Teenage pregnancy

By Dr Kalpesh Prahlad Ramcharan

Teenage pregnancy has become a norm in South African society. According to the Department of Education, more than 72 000 females did not attend school last year, due to this factor. 5868 of these girls were from KwaZulu Natal.

Even more alarming is the fact that this figure does not include those girls who left school permanently due to pregnancy or those who changed schools because of the stigmata attached to underage pregnancy.

There are many contributory factors to the increased number of teenage pregnancies. In most interpersonal relationships gender imbalance play a crucial role. Many female teenagers are intimidated into a sexual relationship to ensure continuity of the relationship. A lack of understanding and knowledge of the body’s reproductive system, a lack of sex education, inadequate access to contraceptives or family planning clinics and access child care grants, are also contributory factors.

Teenage pregnancy changes the teenagers’ lives forever and in most instances, in a negative way. They leave school and many never return because of the need to care for their children. Even if they do have the opportunity to continue with their education, many chose not to because of stigmas. The implication of teenage pregnancy is far greater than just having a baby. The young mother misses out on her own development. She can no longer have the experience that other teenagers can, because she has a greater responsibility to her child. Career dreams and goals are shuttered.

Mediocre Jobs
Teenage pregnancy culminates in a life that is not allowed to develop into its full potential- a great many opportunities are lost while the girls attend to their babies. Many of these girls are forced into mediocre jobs to earn an income.

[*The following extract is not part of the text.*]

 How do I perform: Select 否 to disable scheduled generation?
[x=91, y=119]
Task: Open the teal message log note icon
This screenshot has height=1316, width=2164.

In a society were teenagers are currently exposed to poverty, crime, HIV/AIDS and unemployment, it would seem logical that they would want for a better future. However, the impact of teenage pregnancy has a very visible presence in our society.
What do we do as society? The societal impact of teenage pregnancies far outweighs the medical complications that can arise. It is imperative that parents start communicating with their children. Parents have to talk to their teenagers about life, sex, the implications and dangers of unprotected sex, and the frightening reality of HIV/AIDS. They need to not only speak but listen to their children and reassure them that if they get into any difficulty, they can turn to their parents without being harassed.

The education department needs to develop a curriculum regarding these issues in school and it needs to be presented in a format that would captivate and intrigue youth.

Cycle of Poverty
Each one of us has the responsibility to care for the well being of our youth. We have to save the future generation to ensure they do not perpetuate a cycle of poverty. They have to realize the importance of completing their education and becoming productive members of society. Social supports for teenagers are hopelessly inadequate and need to be developed to afford these girls alternatives to becoming pregnant. More importantly, men need to realize the implications of their behavior and also take responsibility for their part in this escalating problem.